Relatively little research has been done for building speech recognition
systems for languages for which such data resources are not available ---
a situation which unfortunately is true for all but a few languages of
the world.
This project will investigate the use of speech from
diverse
source languages to build an ASR system for a single target
language.
We will study promising modeling techniques to develop ASR systems in
languages
for which large amounts of training data are not available. We
intend
to pursue three themes. The first concerns the development of
algorithms
to map pronunciation dictionary entries in the target language to elements
in the dictionaries of the source languages. The second theme will
be Discriminative Model Combination (DMC) of acoustic models in the
individual
source languages for recognition of speech in the target language.

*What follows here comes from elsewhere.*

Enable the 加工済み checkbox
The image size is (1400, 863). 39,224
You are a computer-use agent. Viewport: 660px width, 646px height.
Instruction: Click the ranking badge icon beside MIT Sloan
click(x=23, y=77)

The third theme will be development of clustering and adaptation
techniques
to train a single set of acoustic models using data pooled from the
available
source languages. The goal is to develop Czech Broadcast News (BN)
transcription systems using a small amount of Czech adaptation data to
augment training data available in English, Spanish, and Mandarin.
The best data for this modeling task would be natural, unscripted speech
collected on a quiet, wide-band acoustic channel. News broadcasts
are a good source of such speech and are fairly easily obtained.
Broadcast news data of other source or target languages, possibly German
or Russian, will be used if they become available in a suitable amount
and quality.
|